◆ Task objective
Copy each line of the data beneath in which the word "Collapse" appears.

◆ Records for this task
- Opening Delimiter -

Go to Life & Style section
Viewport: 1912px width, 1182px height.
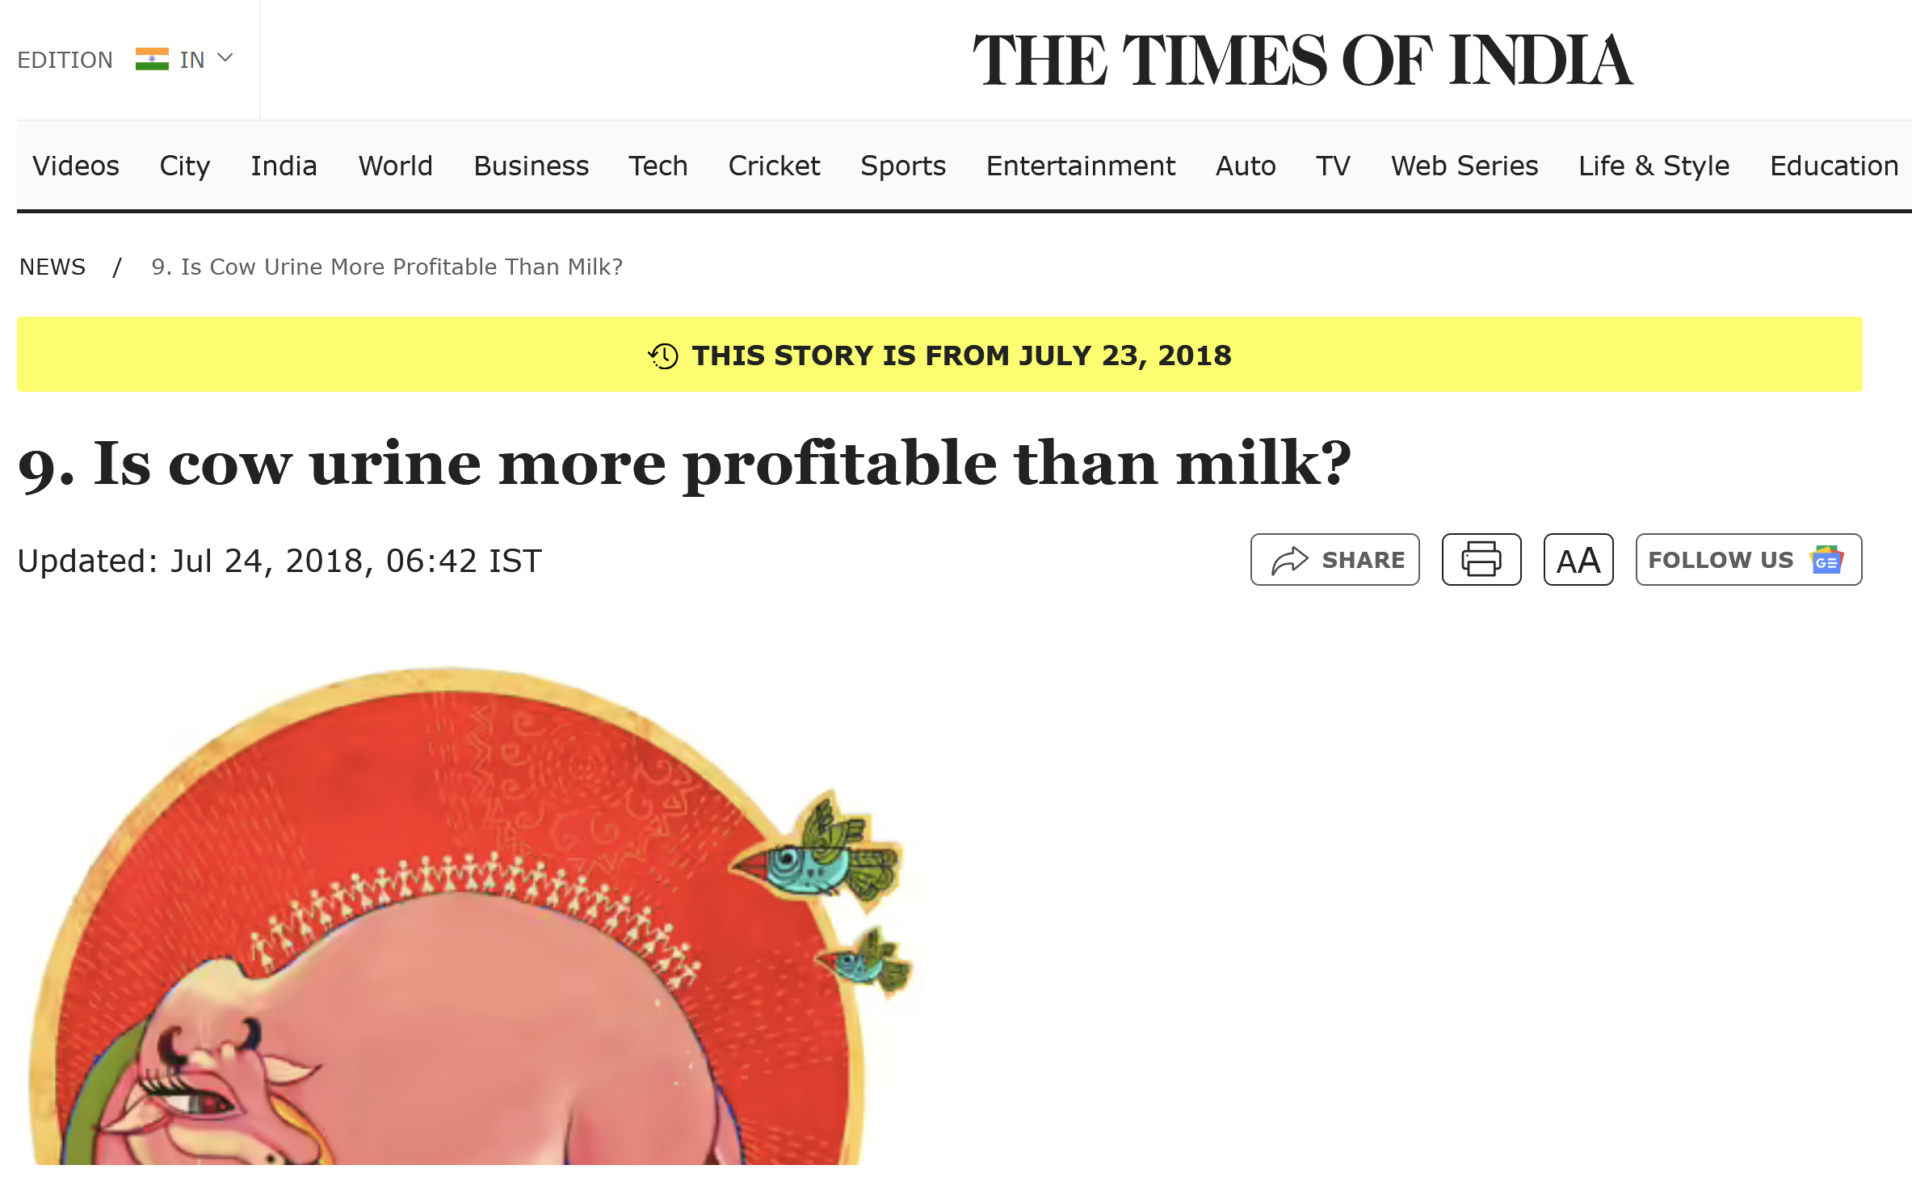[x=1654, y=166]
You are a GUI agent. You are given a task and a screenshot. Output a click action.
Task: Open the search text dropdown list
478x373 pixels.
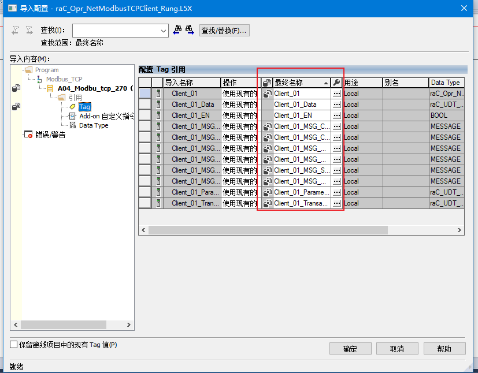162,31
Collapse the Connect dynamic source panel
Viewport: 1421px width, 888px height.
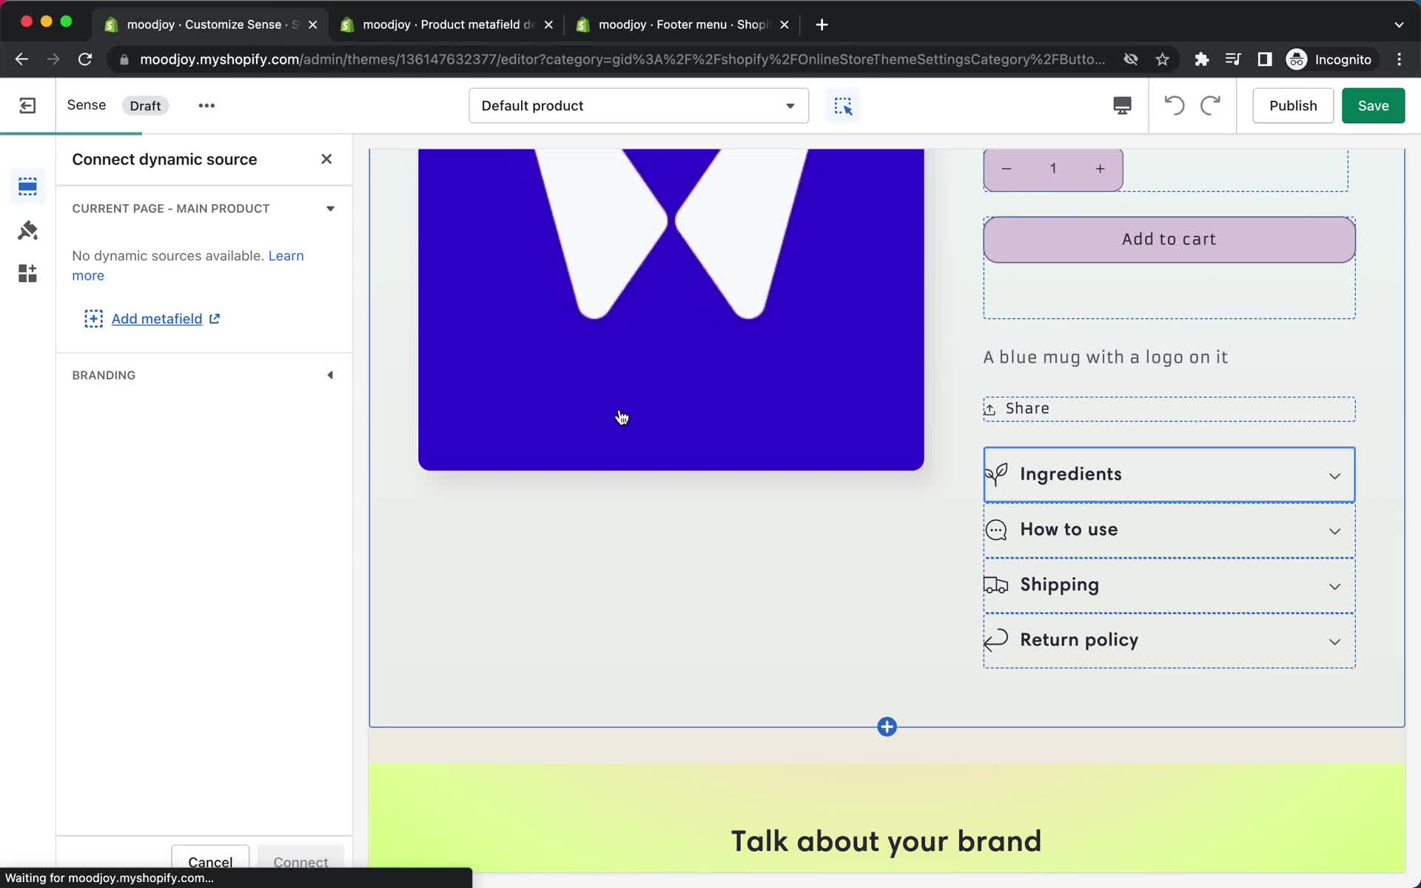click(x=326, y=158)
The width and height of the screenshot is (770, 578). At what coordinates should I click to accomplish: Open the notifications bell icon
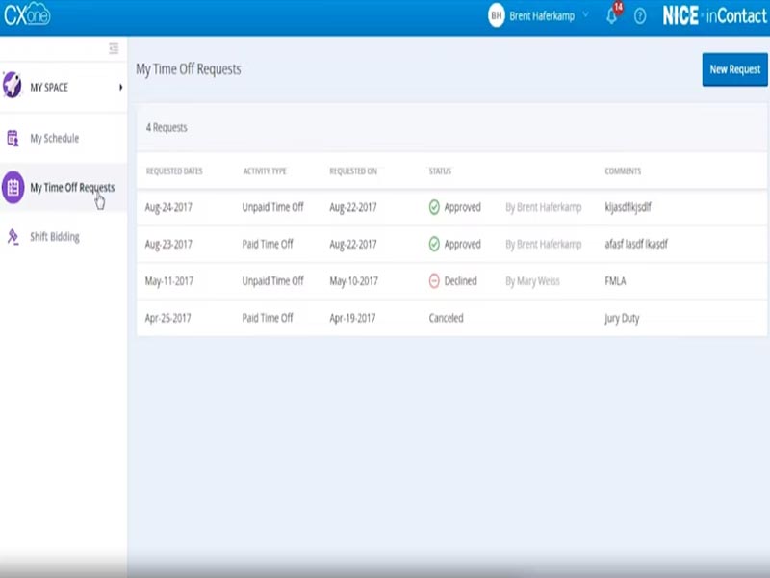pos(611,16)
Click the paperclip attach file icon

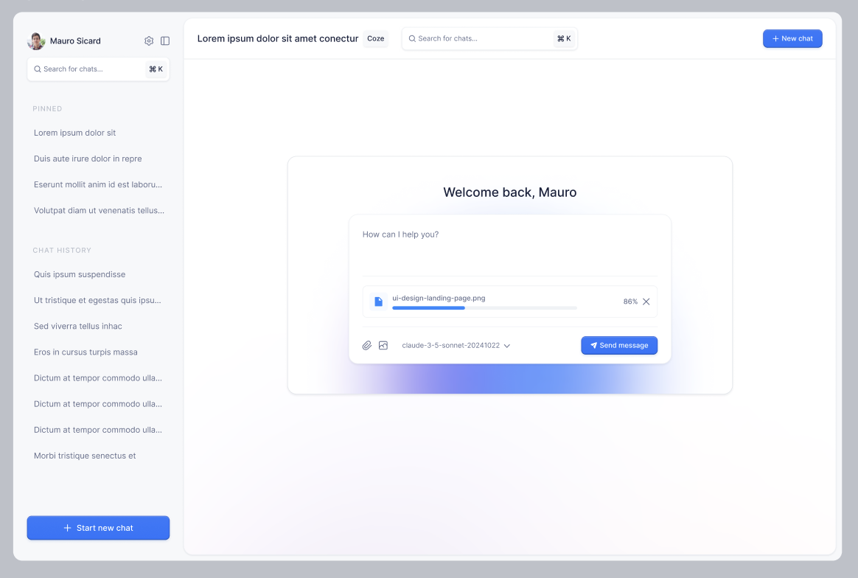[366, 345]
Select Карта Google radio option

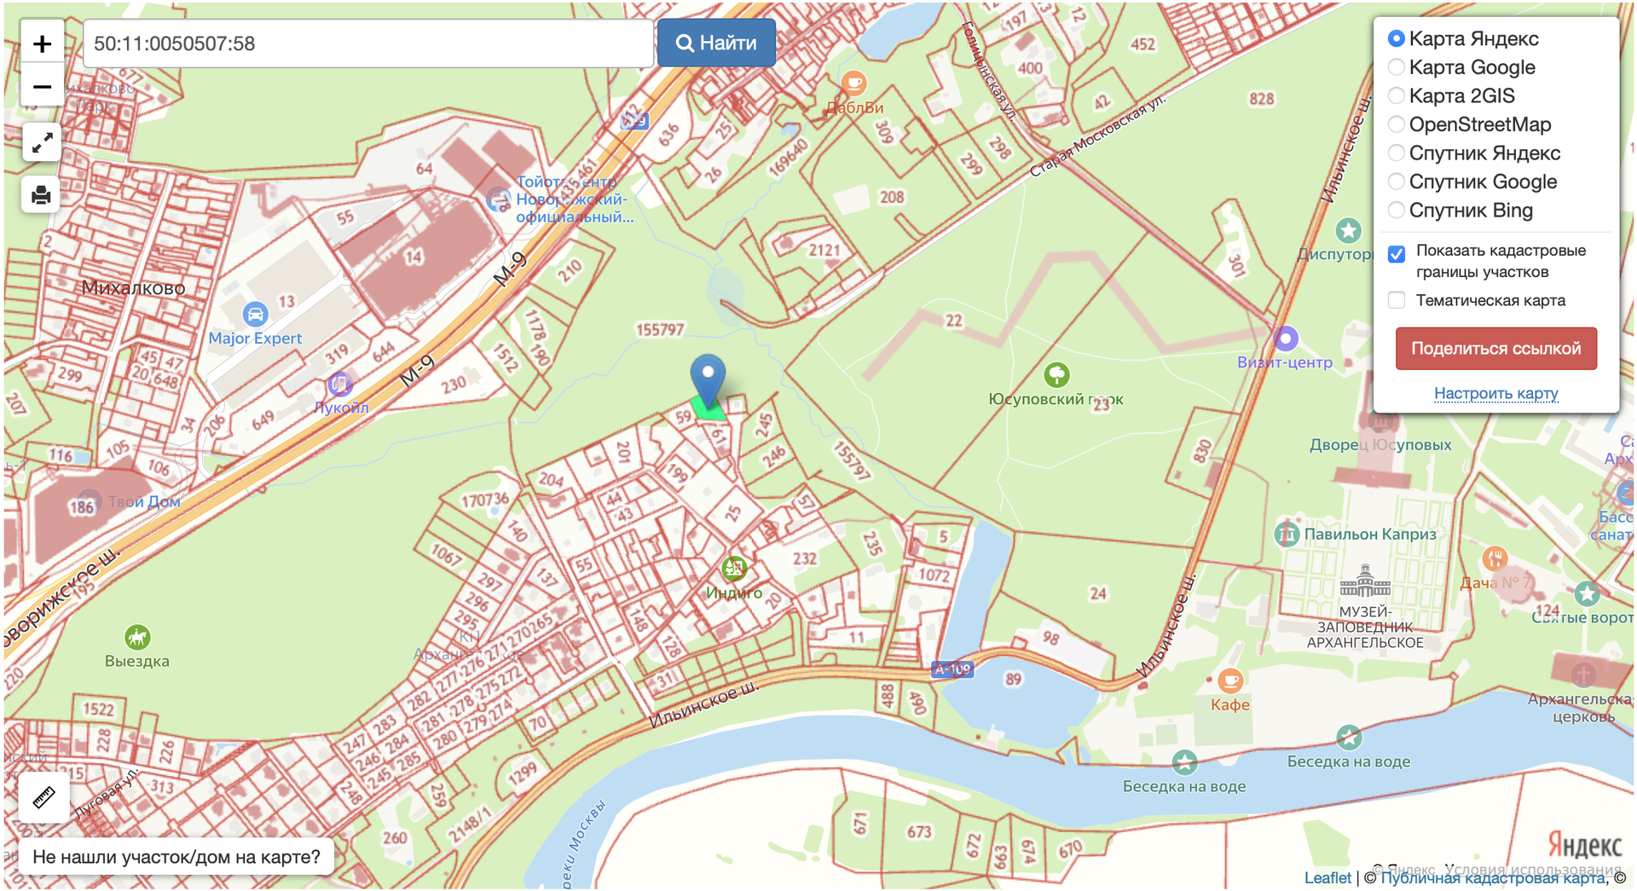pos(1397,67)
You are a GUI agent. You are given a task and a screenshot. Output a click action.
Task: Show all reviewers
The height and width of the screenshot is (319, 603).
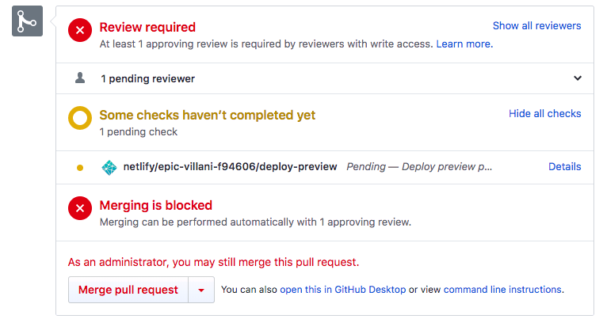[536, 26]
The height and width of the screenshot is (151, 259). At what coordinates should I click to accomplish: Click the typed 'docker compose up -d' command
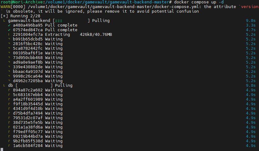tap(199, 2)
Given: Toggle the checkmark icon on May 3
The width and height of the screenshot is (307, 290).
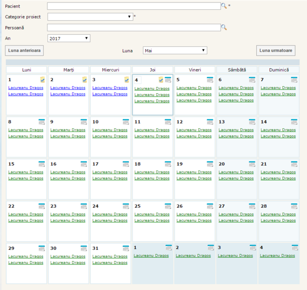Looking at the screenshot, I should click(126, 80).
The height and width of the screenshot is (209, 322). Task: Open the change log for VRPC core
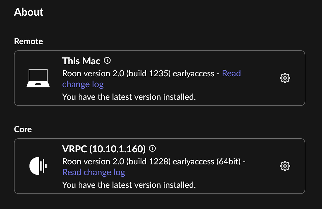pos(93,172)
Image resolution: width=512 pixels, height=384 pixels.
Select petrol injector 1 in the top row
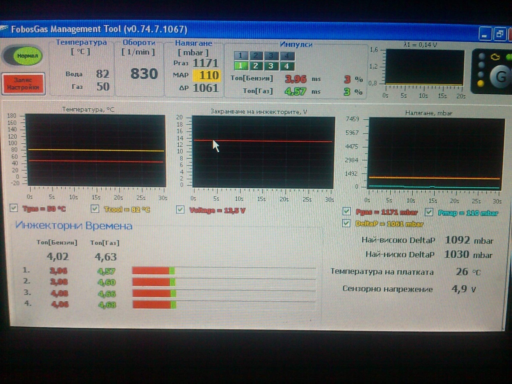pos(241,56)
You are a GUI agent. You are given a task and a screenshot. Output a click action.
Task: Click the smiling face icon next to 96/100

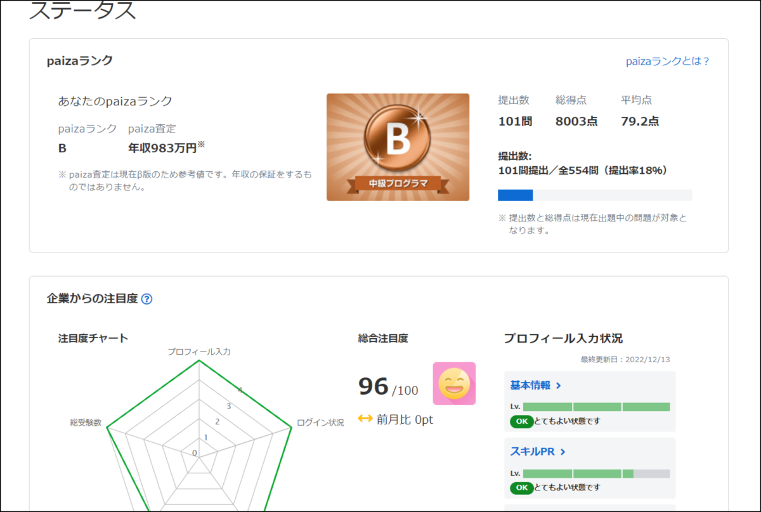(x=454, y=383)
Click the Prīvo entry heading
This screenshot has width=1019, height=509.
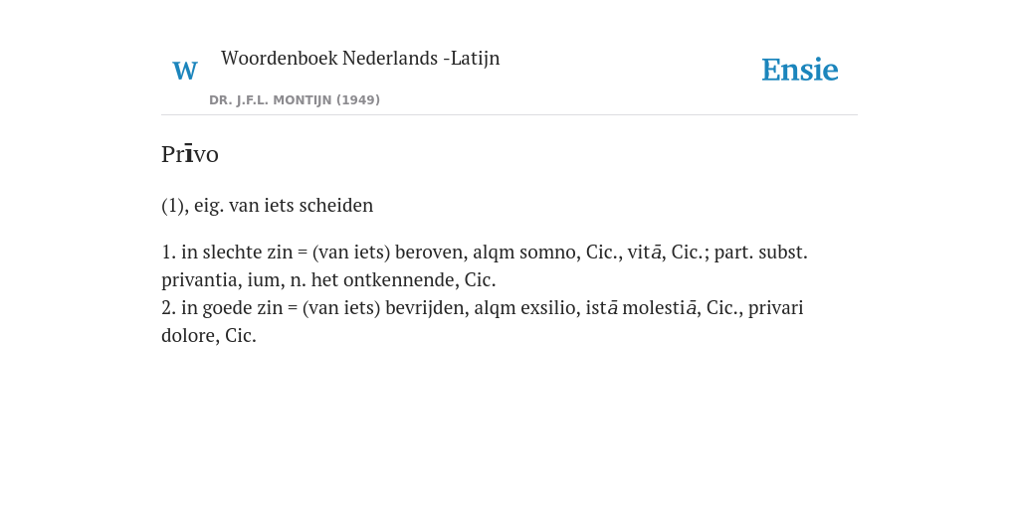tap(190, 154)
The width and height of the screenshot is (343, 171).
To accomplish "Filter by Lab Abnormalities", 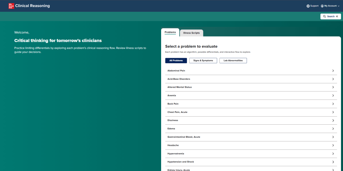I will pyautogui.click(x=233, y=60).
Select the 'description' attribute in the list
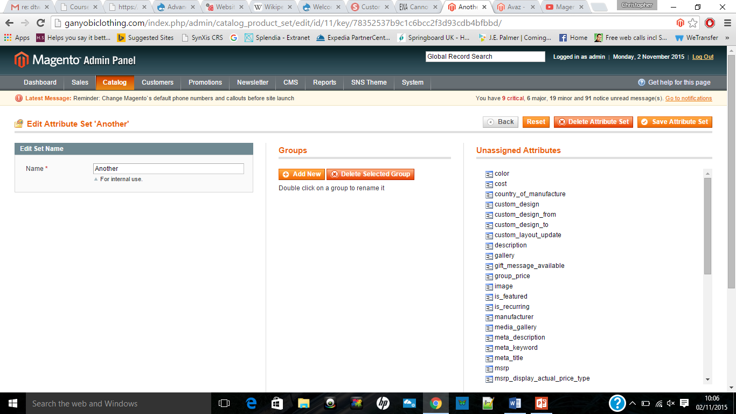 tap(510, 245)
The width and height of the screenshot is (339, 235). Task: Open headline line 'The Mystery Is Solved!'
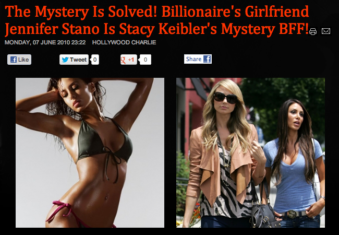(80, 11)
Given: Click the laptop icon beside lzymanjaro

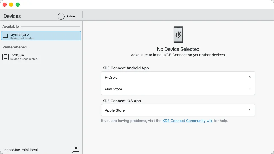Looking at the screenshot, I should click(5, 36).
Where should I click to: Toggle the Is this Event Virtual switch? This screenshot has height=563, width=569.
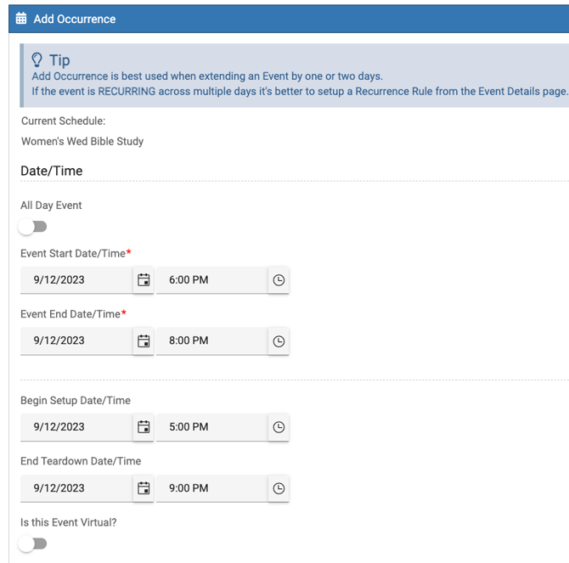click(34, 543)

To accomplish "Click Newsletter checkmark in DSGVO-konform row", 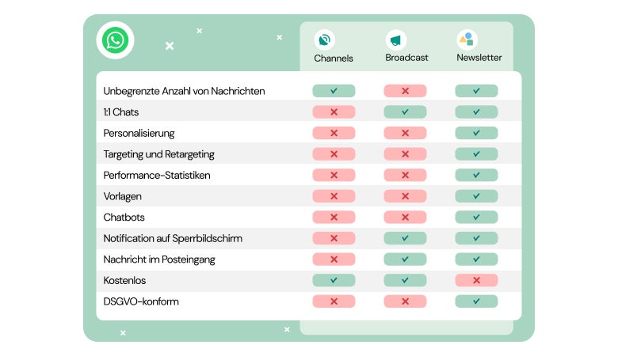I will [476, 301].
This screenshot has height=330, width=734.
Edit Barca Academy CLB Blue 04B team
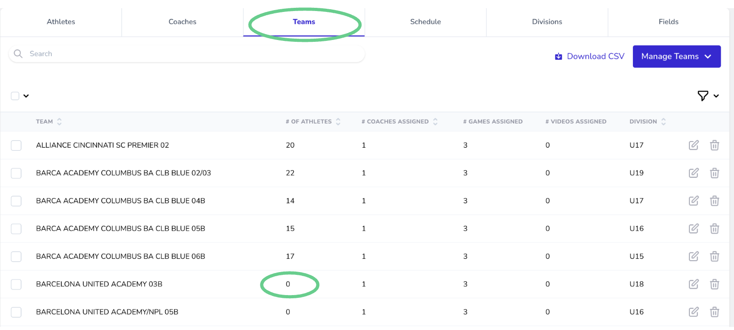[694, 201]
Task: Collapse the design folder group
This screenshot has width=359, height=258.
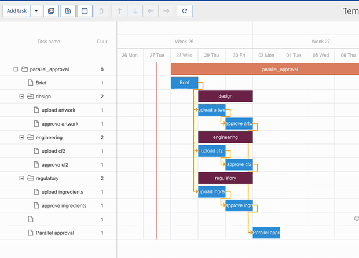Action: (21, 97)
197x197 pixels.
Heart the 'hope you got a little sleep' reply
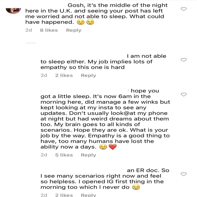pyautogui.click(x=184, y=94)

- Closing Delimiter -

◆ Answer box
Collapse the Connect dynamic source panel
Task: Collapse the design folder group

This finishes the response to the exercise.